Our study had some limitations. First, it was a retrospective study and might contain incomplete data. Second, a small number of patients’ data were included. Third, to our knowledge, currently, there is no previous publications which studied the sensitivity, specificity, positive predictive value, negative predictive value, accuracy and area under the ROC curve of TT, comparing to fibrinogen levels. Thus, we did not calculate the sample size before the beginning of this study. Finally, there was no venom confirmation for the definite diagnosis of GPV bite.
Conclusion
TT was the most sensitive and accurate test among four coagulation tests to indicate hypofibrinogenemia in patients with GPV bite. In case of unavailable fibrinogen levels, TT might be considered as the screening test and be investigated to help evaluate patients’ fibrinogen status after GPV bite. Isolated thrombocytopenia without hypofibrinogenemia and coagulopathy could occur in GPV envenomation.
Acknowledgments
The authors express sincere thanks to Mrs Umaporn Udomsubpayakul, section for Clinical Epidemiology and Biostatistics, Research Center, Faculty of Medicine Ramathibodi Hospital, Mahidol University for her help with statistical analysis and Mr Wendell Joseph Dujsik for his help with the English editing.
Footnotes
Author contributions: AT and ST conceived and designed the study; AT and CS conducted the data extraction; AT, PN and ST analyzed/interpreted the data; WW and ST supervised data analysis and AT and ST drafted the manuscript. All authors read and approved the final manuscript as submitted and agree to be accountable for all aspects of the work. The corresponding author attests that all listed authors meet authorship criteria.

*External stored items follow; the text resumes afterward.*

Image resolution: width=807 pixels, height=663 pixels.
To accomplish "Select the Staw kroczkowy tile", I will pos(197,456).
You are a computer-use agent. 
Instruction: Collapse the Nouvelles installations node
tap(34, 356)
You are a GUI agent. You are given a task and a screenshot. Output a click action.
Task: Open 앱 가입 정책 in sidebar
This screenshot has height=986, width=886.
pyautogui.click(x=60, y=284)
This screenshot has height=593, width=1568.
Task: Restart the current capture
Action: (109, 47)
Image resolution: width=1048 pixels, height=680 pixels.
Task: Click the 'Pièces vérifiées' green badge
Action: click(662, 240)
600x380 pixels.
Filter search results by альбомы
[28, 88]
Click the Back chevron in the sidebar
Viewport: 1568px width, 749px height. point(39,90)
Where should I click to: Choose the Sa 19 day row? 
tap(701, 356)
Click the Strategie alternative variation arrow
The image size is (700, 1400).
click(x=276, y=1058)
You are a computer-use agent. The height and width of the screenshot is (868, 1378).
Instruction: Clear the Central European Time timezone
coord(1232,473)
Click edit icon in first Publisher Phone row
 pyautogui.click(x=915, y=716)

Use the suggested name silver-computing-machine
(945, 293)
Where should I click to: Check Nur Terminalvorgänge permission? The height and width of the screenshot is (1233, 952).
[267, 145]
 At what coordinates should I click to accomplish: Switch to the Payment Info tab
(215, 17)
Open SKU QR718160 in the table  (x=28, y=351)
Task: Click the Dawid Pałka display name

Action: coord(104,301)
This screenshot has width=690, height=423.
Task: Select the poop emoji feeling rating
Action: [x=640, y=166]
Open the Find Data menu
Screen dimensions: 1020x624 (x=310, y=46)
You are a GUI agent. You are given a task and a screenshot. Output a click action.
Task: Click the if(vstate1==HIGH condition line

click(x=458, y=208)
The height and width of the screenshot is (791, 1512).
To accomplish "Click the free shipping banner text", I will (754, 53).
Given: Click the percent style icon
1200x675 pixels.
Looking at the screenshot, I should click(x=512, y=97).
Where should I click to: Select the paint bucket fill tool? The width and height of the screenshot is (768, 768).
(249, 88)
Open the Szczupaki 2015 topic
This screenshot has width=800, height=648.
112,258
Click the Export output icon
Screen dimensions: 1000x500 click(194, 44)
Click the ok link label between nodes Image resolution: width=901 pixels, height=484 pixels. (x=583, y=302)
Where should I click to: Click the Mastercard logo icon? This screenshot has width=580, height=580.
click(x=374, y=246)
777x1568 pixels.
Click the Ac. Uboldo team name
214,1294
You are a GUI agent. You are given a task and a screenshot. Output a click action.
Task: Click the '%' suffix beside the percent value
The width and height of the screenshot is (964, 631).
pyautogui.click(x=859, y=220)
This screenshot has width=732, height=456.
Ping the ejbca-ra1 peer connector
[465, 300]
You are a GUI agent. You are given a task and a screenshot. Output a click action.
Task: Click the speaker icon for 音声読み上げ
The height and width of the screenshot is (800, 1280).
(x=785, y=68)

Declaration of conflicting interests: The author(s) declared no potential conflicts of interest with respect to the research, authorship, and/or publication of this article.
Ethical approval: This study was approved by the Institutional Ethics Committee Board of Ramathibodi Hospital Faculty of Medicine, Mahidol University (ID 07-61-24). Due to the retrospective nature of the study design and because we used the preexisting, confidential patient’s medical record, patient consent was not required by our hospital’s Ethics Committee Board. Ethical approval for this study was obtained from the Institutional Ethics Committee Board of Ramathibodi Hospital Faculty of Medicine, Mahidol University (Approval Number/ID 07-61-24).
Funding: The author(s) disclosed receipt of the following financial support for the research, authorship, and/or publication of this article: The author(s) received the article processing charge (APC) support from Ramathibodi Hospital Faculty of Medicine, Mahidol University.
Informed consent to participate: Informed consent was not sought for the present study. Because of the retrospective nature of the study design and we used the preexisting, confidential patient’s medical record, patient consent was not required by our hospital’s Ethics Committee Board.
Informed consent for publication: Informed consent was not sought for the present study. Because of the retrospective nature of the study design and we used the preexisting, confidential patient’s medical record, patient consent was not required by our hospital’s Ethics Committee Board.
Data availability: The data is not available for public access because of patient privacy concerns, but is available from the corresponding author on reasonable request.